O estado é a principal instituição
erigida com o objetivo de assegurar a reprodução do modo de produção dominante.
A forma como ele executa isto varia de acordo com o modo de produção, mas é na
sociedade capitalista que ação estatal visando reproduzir a ordem se
complexifica num nível nunca visto antes na história da humanidade.
O estado se encontra entrelaçado com
diversos outros meios de reprodução das relações de produção e isto é mais
intenso ainda no modo de produção capitalista. O estado, como poder coletivo da
classe dominante, possui o monopólio do uso da força e isto é reconhecido e
aceito pela maioria da população, e assim pode utilizar a repressão, quando
isto é necessário, visando garantir a estabilidade das relações sociais
existentes, ou seja, reproduzir as relações de classes existentes. Entretanto,
outros meios são utilizados preferencialmente em épocas em que a luta de
classes não representa uma ameaça à ordem, tal como a ideologia.
No capitalismo, o estado sofre um
processo de crescimento. Este processo fornece a ilusão de que o estado e a
sociedade civil formam uma unidade, sendo que as instituições da sociedade
civil passam a se consideradas “estatais” (Althusser, 1985; Gramsci, 1988).
Esta confusão pode ser desfeita
através da distinção entre público e privado. O que chamamos de público, numa
sociedade classista, é o que pertence à esfera estatal. Ocorre, porém, que este
“público” não se refere à coletividade em geral e sim a uma parte dela. Qual
parte? Esta parte é a classe dominante,
pois o estado é o seu poder coletivo. O estado não é dominado por indivíduos,
não é uma instituição privada, não está submetido à lógica jurídica da
propriedade privada (não pode ser “herdado”, por exemplo). Mas, como ele
representa os interesses da classe dominante, pode ser considerado “público”,
ou seja, da coletividade (no sentido restrito, ou seja, no sentido de
representar a coletividade que é a classe dominante).
O caráter “público” do estado é
apenas o disfarce que ele utiliza, pois não poderia se apresentar como representante
da classe dominante, já que isto significaria a sua perda de legitimidade e a
repressão seria o único recurso que ele poderia utilizar para manter a ordem.

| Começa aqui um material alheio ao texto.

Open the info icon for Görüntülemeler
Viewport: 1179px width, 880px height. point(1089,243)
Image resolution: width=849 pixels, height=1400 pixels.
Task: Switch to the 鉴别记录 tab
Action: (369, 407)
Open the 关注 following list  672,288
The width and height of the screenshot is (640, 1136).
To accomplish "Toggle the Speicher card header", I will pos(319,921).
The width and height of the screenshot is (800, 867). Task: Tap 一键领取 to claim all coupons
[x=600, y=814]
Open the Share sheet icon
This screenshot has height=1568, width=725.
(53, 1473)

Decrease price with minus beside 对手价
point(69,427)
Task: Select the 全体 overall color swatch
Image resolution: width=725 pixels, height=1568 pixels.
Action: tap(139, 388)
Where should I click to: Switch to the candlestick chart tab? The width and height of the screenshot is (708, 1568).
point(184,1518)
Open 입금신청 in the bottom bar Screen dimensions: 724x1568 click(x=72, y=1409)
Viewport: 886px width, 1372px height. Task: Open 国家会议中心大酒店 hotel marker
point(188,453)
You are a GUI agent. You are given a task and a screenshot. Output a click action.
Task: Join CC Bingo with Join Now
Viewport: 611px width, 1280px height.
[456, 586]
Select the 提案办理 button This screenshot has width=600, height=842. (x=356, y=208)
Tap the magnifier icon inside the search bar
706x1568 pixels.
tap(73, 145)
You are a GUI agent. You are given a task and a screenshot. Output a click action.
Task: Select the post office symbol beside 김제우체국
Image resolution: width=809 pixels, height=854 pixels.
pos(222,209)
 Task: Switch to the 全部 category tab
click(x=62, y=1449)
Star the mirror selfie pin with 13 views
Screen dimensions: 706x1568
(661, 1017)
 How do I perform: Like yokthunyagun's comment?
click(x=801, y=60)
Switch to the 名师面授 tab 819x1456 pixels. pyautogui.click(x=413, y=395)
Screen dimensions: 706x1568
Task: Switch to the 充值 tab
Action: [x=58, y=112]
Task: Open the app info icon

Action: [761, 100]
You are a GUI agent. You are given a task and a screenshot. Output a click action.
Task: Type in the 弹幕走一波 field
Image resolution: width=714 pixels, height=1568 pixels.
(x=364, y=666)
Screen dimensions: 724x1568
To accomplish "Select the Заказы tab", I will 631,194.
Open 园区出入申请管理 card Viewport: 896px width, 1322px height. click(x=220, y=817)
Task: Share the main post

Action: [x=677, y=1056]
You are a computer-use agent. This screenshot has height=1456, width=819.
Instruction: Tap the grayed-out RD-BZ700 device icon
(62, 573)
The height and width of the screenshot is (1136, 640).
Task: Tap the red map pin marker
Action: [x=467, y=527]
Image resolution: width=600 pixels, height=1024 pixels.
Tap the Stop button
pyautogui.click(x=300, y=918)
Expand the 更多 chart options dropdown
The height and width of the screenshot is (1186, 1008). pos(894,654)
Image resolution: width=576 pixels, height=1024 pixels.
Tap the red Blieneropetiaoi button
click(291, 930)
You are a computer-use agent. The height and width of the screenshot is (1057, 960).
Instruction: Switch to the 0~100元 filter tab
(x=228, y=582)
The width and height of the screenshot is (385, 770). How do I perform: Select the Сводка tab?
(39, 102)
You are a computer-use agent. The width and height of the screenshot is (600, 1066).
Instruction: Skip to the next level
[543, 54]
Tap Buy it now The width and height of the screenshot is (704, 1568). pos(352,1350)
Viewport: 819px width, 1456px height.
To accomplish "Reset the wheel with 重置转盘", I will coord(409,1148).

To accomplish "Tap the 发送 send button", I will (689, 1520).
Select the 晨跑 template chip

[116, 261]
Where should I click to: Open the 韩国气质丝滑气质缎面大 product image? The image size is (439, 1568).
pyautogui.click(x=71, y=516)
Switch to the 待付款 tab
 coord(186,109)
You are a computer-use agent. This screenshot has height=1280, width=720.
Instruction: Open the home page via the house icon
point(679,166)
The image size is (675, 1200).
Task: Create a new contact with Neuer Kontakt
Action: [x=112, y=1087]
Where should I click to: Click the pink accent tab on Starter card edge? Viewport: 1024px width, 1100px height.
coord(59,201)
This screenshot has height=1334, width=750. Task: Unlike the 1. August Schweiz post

Contudo, o estado, para manter esta ordem, se volta contra indivíduos ou
frações da classe dominante, contra as classes auxiliares desta, etc. Isto
significa que ele possui um caráter coletivo. Isto decorre do fato dele ser o
poder coletivo da classe dominante e do seu objetivo de preservar a sociedade
tal como ela é. Ao se apresentar como “público”, ele apenas busca garantir sua
própria legitimidade.
Acontece que a distinção entre
público e privado ao ser abolida e em seu lugar aparecer algo indistinto
chamado “aparelhos ideológicos do estado” (Althusser: 1985) ou então “estado
ampliado” (Gramsci, 1988) significa a não percepção da real diferença entre
estado e sociedade civil. O estado é o poder coletivo da classe dominante e a
sociedade civil é onde se manifesta as diversas classes e frações de classes
existentes. Em poucas palavras, a distinção serve para se reconhecer a
homogeneidade do estado e a heterogeneidade da sociedade civil. No estado,
reina a classe dominante de forma absoluta; na sociedade civil há a
manifestação das diversas classes e frações de classes existentes.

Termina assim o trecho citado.